1.4 Batasan Permasalahan
Pancasila Sebagai
Etika Politik :
- Pancasila berasal dari kata “panca” yang berarti lima dan “sila” berarti dasar.Jadi pancasila merupakan dasar falsafah Negara Indonesia sebagaimana tercantum dalam pembukaan UUD 1945.
- Etika merupakan suatu pemikiran kritis dan mendasar tentang ajaran-ajaran dan pandangan-pandangan moral.
- Politik merupakan bermacam-macam kegiatan dalam suatu sistem politik atau negara yang menyangkut proses tujuan penentuan-penentuan tujuan dari sistem itu dan diikuti dengan pelaksanaan tujuan-tujuan itu.
PEMBAHASAN
2.1 Pengertian Etika
Etika
termasuk kelompok filsafat praktis dan dibagi menjadi dua kelompok yaitu etika
umum dan etika khusus. Etika merupakan suatu pemikiran kritis dan mendasar
tentang ajaran-aaran dan pandangan-pandangan moral. Etika adalah suatu ilmu
yang membahasas tentang bagaimana dan mengapa kita mengikuti suatu ajaran moral
terntentu atau bagaimana kita harus mengambil sikap yang bertanggung jawab
berhadapan dengan berbagai ajaran moral (Suseno, 1987).
Etika
umum mempertanyakan prinsip-prinsip yang berlaku bagi setiap tindakan manusia,
sedangkan etika khusus membahas prinsip-prinsip itu dalam hubungannya dengan
berbagai kehidupan manusia (Suseno, 1987). Etika khusus dibagi menjadi etika
individual yang membahas kewajiban manusia terhadap diri sendir dan etika
sosial merupakan kewajiban manusia terhadap manusia lain dalam hidup
bermasyarakat, yang merupakan suatu bagian terbesar dari etika khusus.
2.2 Pengertian
Politik
Pengertian
politik berasal dari kata Politics yang memiliki makna bermacam-macam kegiatan
dalam suatu sistem politik atau negara yang menyangkut proses tujuan
penentuan-penentuan tujuan dari sistem itu dan diikuti dengan pelaksanaan
tujuan-tujuan itu. Pengambilan keputusan mengenai apakah yang menjadi tujuan
dari sistem politik itu yang menyangkut seleksi antara beberapa alternatif dan
penyusunan skala prioritas dari tujuan-tujuan yang dipilih.

## DAFTAR ENTRI
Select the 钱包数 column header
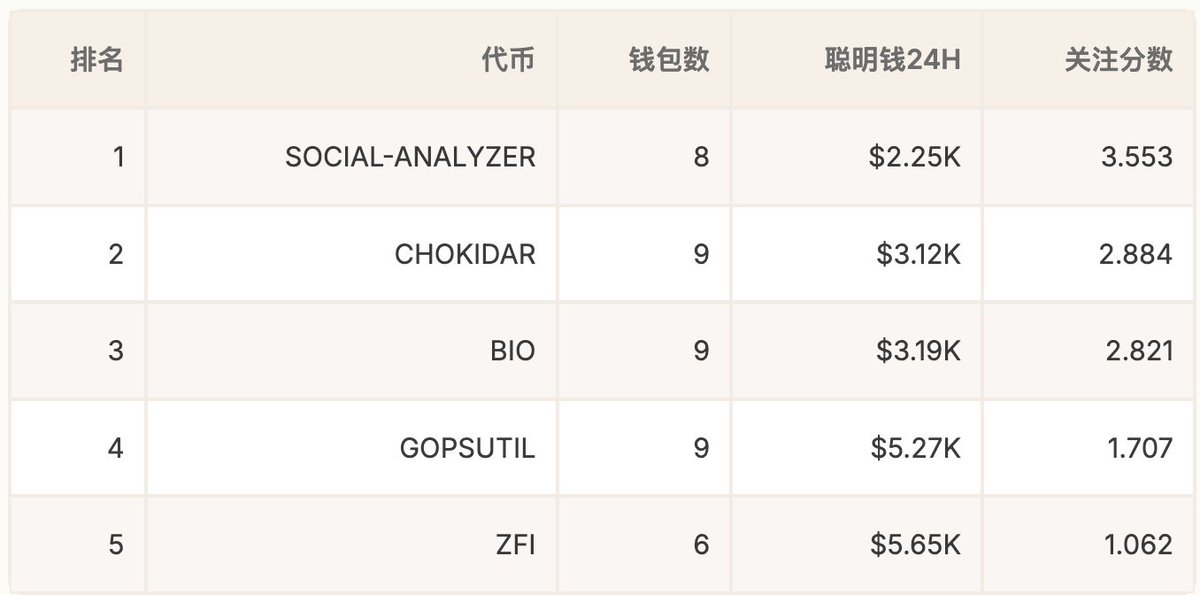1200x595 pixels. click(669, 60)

---

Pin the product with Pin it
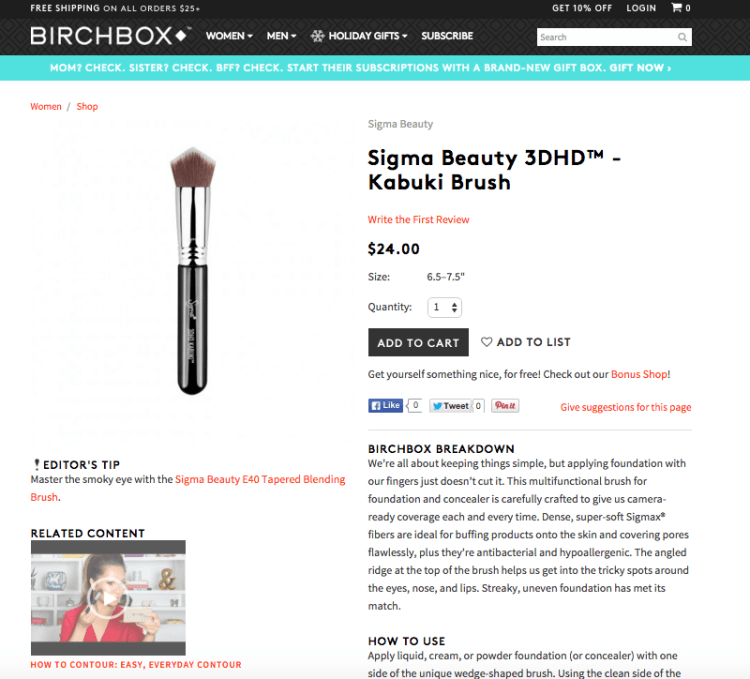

...

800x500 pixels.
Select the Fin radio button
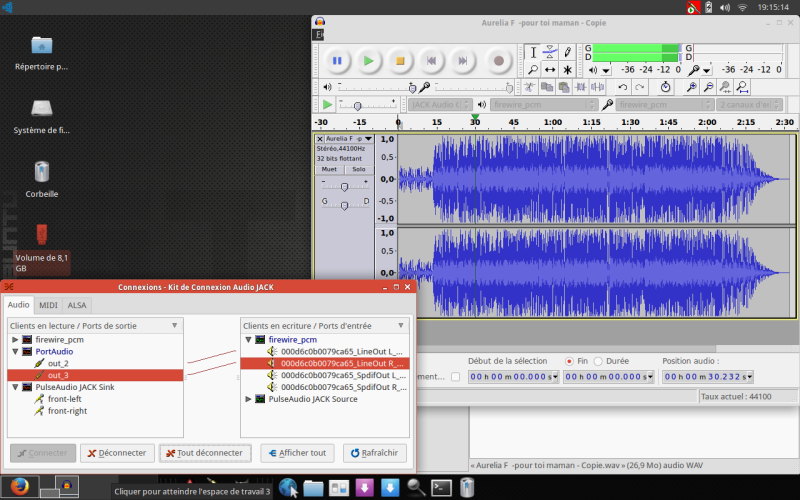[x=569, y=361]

## TUJUAN
Lanjutkan teks sumber tentang Pancasila sebagai etika politik dari kalimat terakhirnya.

## JAWABAN TUGAS
Untuk
pelaksanaan tujuan-tujuan itu perlu ditentukan kebijaksanaan-kebijaksanaan
umum, yang menyangkut pengaturan dan pembagian atau distributions dari
sumber-sumber yang ada. Untuk melakukan kebijaksanaan-kebijaksanaan itu
diperlukan suartu kekuasaan, dan kewenangan yang akan dipakai baik untuk
membina kerjasama maupun menyelesaikan konflik yang mungkin timbul dalam proses
ini. Cara-cara yang dipakai dapat bersifat persuasi, dan jika perlu dilakukan
suatu pemaksaan. Tanpa adanya suatu paksaan kebijaksanaan ini hanya merupakan
perumusan keinginan belaka (statement of intents) yang tidak akan pernah
terwujud. Politik selalu menyangkut tujuan-tujuan dari seluruh masyarakat (public
goals), dan bukan tujuan pribadi seseorang (privat goals). Selain itu politik
menyangkut kegiatan berbagai kelompok termasuk partai pplitik, lembaga
masyarakat maupun perseorangan.
2.3 Pengertian Etika Politik
Sebagai
salah satu cabang etika, khususnya etika politik termasuk dalam lingkungan
filsafat. Filsafat yang langsung mempertanyakan praksis manusia adalah etika.
Etika mempertanyakan tanggung jawab dan kewajiban manusia. Ada bebagai bidang
etika khusus, seperti etika individu, etika sosial, etika keluarga, etika
profesi, dan etika pendidikan.dalam hal ini termasuk etika politik yang
berkenaan dengan dimensi politis kehidupan manusia.
Etika
berkaitan dengan norma moral, yaitu norma untuk mengukur betul salahnya
tindakan manusia sebagai manusia. Dengan demikian, etika politik mempertanyakan
tanggung jawab dan kewajiban manusia sebagai manusia dan bukan hanya sebagai
warga Negara terhadap Negara, hukum yang berlaku dan lain sebagainya.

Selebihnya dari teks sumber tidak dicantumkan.